Altro giro, altra corsa: oggi si parla del live dei Black Pumas a L’Aéronef di Lille, dove sembra che io abbia messo le tende.
Se hai la fortuna di avere un club nella città in cui vivi che ha una programmazione sempre interessante e variegata, non puoi di certo lasciarti sfuggire l’occasione di andarci. E a volte può significare andarci quasi tutti i giorni, sia per vedere artisti che conosci e sia per scovare nuove sonorità. E così è stato per i Black Pumas, formazione statunitense che a quanto pare è conosciutissima in Francia. O quanto meno a Lille, dato che L’Aéronef era stracolmo, la gente debordava addirittura dal piano superiore e conosceva a menadito tutti i pezzi eseguiti durante la serata. E la differenza si nota anche nella tipologia di pubblico, rispetto ai concerti precedenti (Osees e Altin Gün), sia per età che per attitudine.
Ad aprire le danze ci sono i Night Glitter, band dreamy psychedelic synth-pop – così si definiscono sulla loro pagina Facebook – che da Austin segue i Black Pumas nel loro tour europeo. L’atmosfera è sognante, sembra davvero di essere catapultati in una soffice nuvola, di muoversi nello spazio e in qualche galassia lontana e sconosciuta. La cantante Lou Lou Ghelichkhani sfoggia un francese di un certo livello ed è nota ai più per aver collaborato con i Thievery Corporation (voce e testi).
Dopo una lunga attesa e un richiamo sostenuto da parte del pubblico, finalmente i Black Pumas si mostrano in tutto il loro stile. Che è satinato, soave: sembra quasi innato. Ci sono artisti che hanno una presenza scenica indiscutibile, che trasmettono un’eleganza senza una ragione in particolare. Ce l’hanno e basta, fine della storia.
La loro musica – un soul puntellato di jazz e blues – è romantica e sensuale. Quella che metteresti come sottofondo mentre fai un bagno rilassante. O mentre sei su un comodo divano ad ascoltarla ad occhi chiusi. Forse questo è ciò che farei io perché per me questo genere è difficile da ascoltare in piedi, immobili. E soprattutto con la calca di persone attorno.

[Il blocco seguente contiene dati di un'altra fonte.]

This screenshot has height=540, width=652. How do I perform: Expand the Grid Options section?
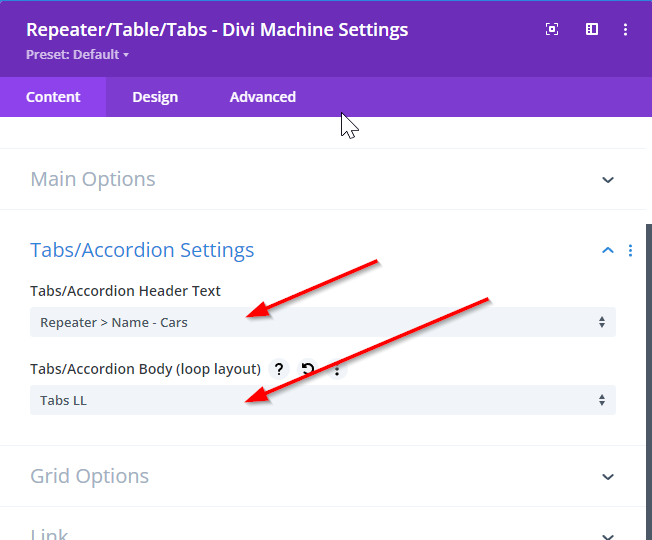(x=607, y=477)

Rispetto agli altri live il suono in questo concerto è impeccabile e il gioco di luci e melodie in sincrono esalta e sottolinea la potenza scenica dei Black Pumas. La voce di Eric Burton – il frontman – è vellutata ma incisiva, sa essere delicata e forte al contempo. Ti entra dentro per rimanerci, senza che tu possa accorgertene.
E anche quando interpreta Sugar Man del caro Sixto Rodriguez lo fa come se il brano fosse suo. In una maniera che è stata di gran lunga migliore dell’originale. Parlo di esecuzione dal vivo, in quanto il buon Sixto purtroppo aveva smesso di fare l’artista per così tanto tempo che, quando lo vidi tanti anni fa a Milano, avrei voluto credere che quel tour fosse uno scherzo di cattivo gusto fattogli da qualcuno.
La sinergia tra i membri della band è enorme, giocano tra loro ed eseguono qualsiasi movimento – incluso il cantare e il suonare – come se fosse il più semplice e naturale del mondo. Anche se un essere “normale” faticherebbe non so quanto a prendere certe note sia con la voce che con gli strumenti.
Colors è la canzone scelta per la chiusura prima del tradizionale bis. Le vibrazioni erano palpabili, potevi leggere l’emozione sulla faccia di chiunque. Eric Burton chiude questo piccolo, idillico sipario cantando a cappella con il pubblico. Per poi ritornare per il congedo finale, sempre coinvolgendo i fan e sempre dimostrando un entusiasmo e una passione che spesso si danno per scontati. Sentirli ringraziare di aver superato – si spera – questo lungo periodo lontani dalle scene per via della pandemia ed esserne evidentemente grati non solo non è scontato, ma è anche piacevole se inteso veramente. E questo fa di band come i Black Pumas artisti con quel qualcosa (di umano) in più.